# [What the task requires]
Copy out each line below containing "Open".
──────── Available data ────────
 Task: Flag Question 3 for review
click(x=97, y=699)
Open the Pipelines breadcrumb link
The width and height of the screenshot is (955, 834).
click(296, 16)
────────
──────── Available data ────────
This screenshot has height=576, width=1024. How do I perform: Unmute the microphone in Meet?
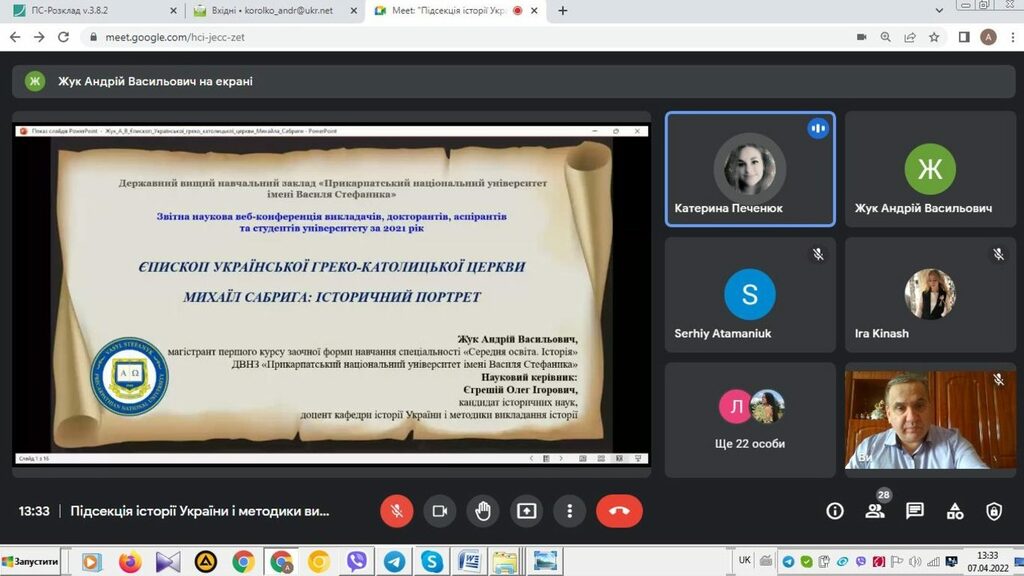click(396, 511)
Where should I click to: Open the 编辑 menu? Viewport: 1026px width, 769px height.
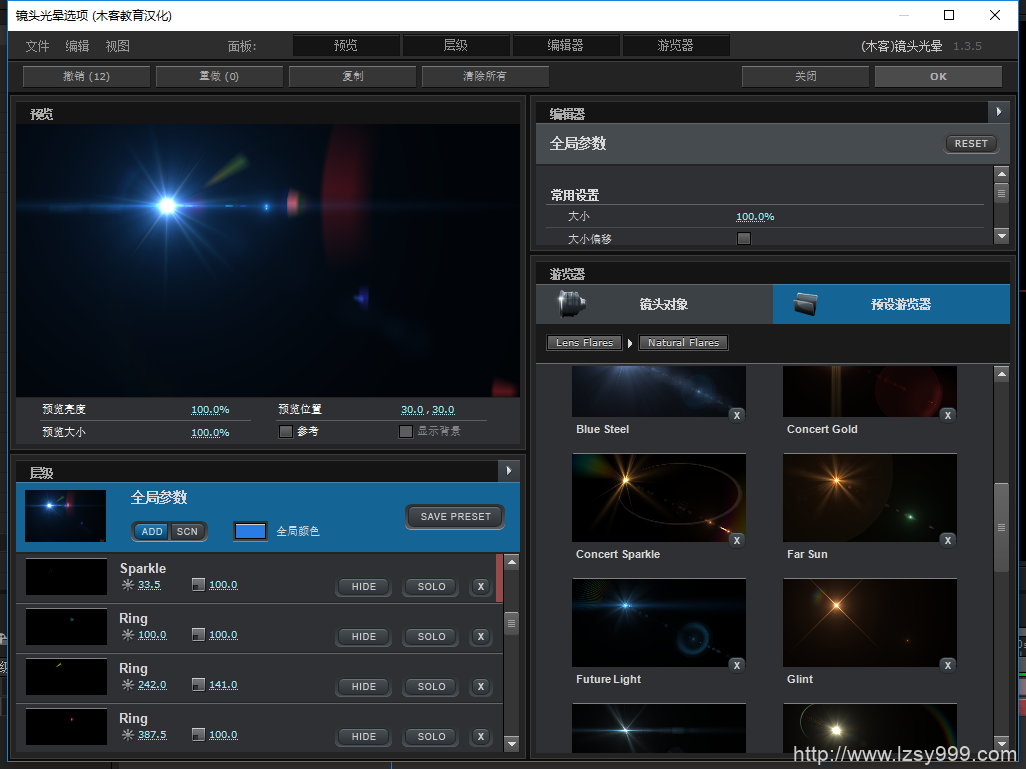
────────
# [Response to the task]
Open the Pipelines breadcrumb link
Where should I click to: Open the 编辑 menu? Viewport: 1026px width, 769px height.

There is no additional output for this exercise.